Although the conversion price of the Convertible Senior Notes is
currently $21.15 per share, we entered into hedge and separate
warrant transactions concurrent with the issuance of the
Convertible Senior Notes to reduce the potential dilution from
the conversion of the Convertible Senior Notes. However, we
cannot guarantee that such hedges and warrant instruments will
fully mitigate the dilution. In addition, the existence of the
Convertible Senior Notes may encourage short selling by market
participants because the conversion of the Convertible Senior
Notes could depress the price of our common stock.
At the option of the holders of the Convertible Senior Notes,
under certain circumstances we may be required to repurchase the
Convertible Senior Notes in cash or shares of our common
stock.
Under the terms of the Convertible Senior Notes, we may be
required to repurchase the Convertible Senior Notes following a
fundamental change in our corporate ownership or
structure, such as a change of control in
55
which substantially all of the consideration does not consist of
publicly traded securities, prior to maturity of the Convertible
Senior Notes. The repurchase price for the Convertible Senior
Notes in the event of a fundamental change must be paid solely
in cash.
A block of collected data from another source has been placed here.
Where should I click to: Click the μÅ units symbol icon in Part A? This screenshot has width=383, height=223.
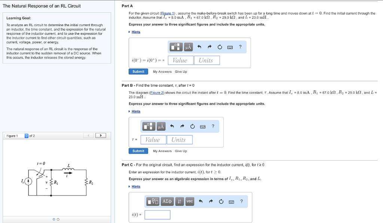(x=189, y=47)
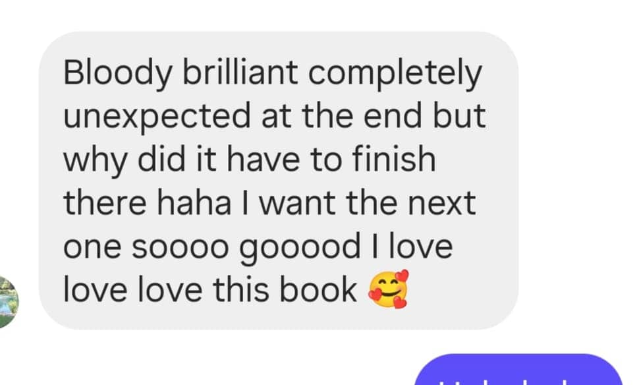This screenshot has height=385, width=639.
Task: Click the word "finish" in the message
Action: [394, 159]
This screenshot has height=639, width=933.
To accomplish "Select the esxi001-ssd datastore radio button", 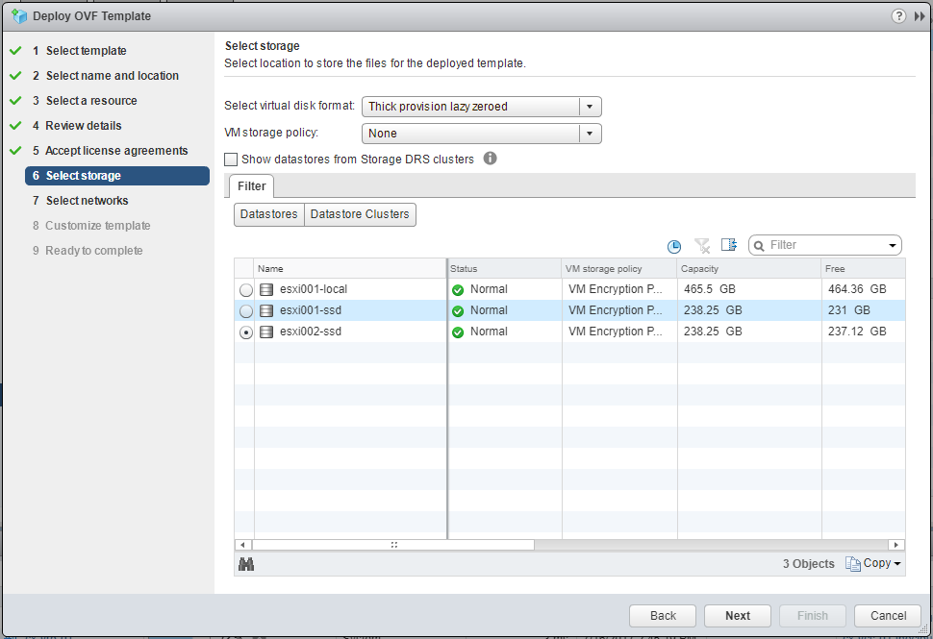I will 246,311.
This repayment obligation may have the effect of
discouraging, delaying or preventing a takeover of our company
that may otherwise be beneficial to investors.
Hedge and warrant transactions entered into in connection
with the issuance of the Convertible Senior Notes may affect the
value of our common stock.
We entered into hedge transactions with various financial
institutions, at the time of issuance of the Convertible Senior
Notes, with the objective of reducing the potential dilutive
effect of issuing our common stock upon conversion of the
Convertible Senior Notes. We also entered into separate warrant
transactions with the same financial institutions. In connection
with our hedge and warrant transactions, these financial
institutions purchased our common stock in secondary market
transactions and entered into various over-the-counter
derivative transactions with respect to our common stock. These
entities or their affiliates are likely to modify their hedge
positions from time to time prior to conversion or maturity of
the Convertible Senior Notes by purchasing and selling shares of
our common stock, other of our securities or other instruments
they may wish to use in connection with such hedging. Any of
these transactions and activities could adversely affect the
value of our common stock and, as a result, the number of shares
and the value of the common stock holders will receive upon
conversion of the Convertible Senior Notes. In addition, subject
to movement in the price of our common stock, if the hedge
transactions settle in our favor, we could be exposed to credit
risk related to the other party with respect to the payment we
are owed from such other party. If the financial institutions
with which we entered into these hedge transactions were to fail
or default, our ability to settle on these transactions could be
harmed or delayed.
Rating agencies may provide unsolicited ratings on the
Convertible Senior Notes that could reduce the market value or
liquidity of our common stock.
We have not requested a rating of the Convertible Senior Notes
from any rating agency and we do not anticipate that the
Convertible Senior Notes will be rated. However, if one or more
rating agencies independently elects to rate the Convertible
Senior Notes and assigns the Convertible Senior Notes a rating
lower than the rating expected by investors, or reduces such
rating in the future, the market price or liquidity of the
Convertible Senior Notes and our common stock could be harmed.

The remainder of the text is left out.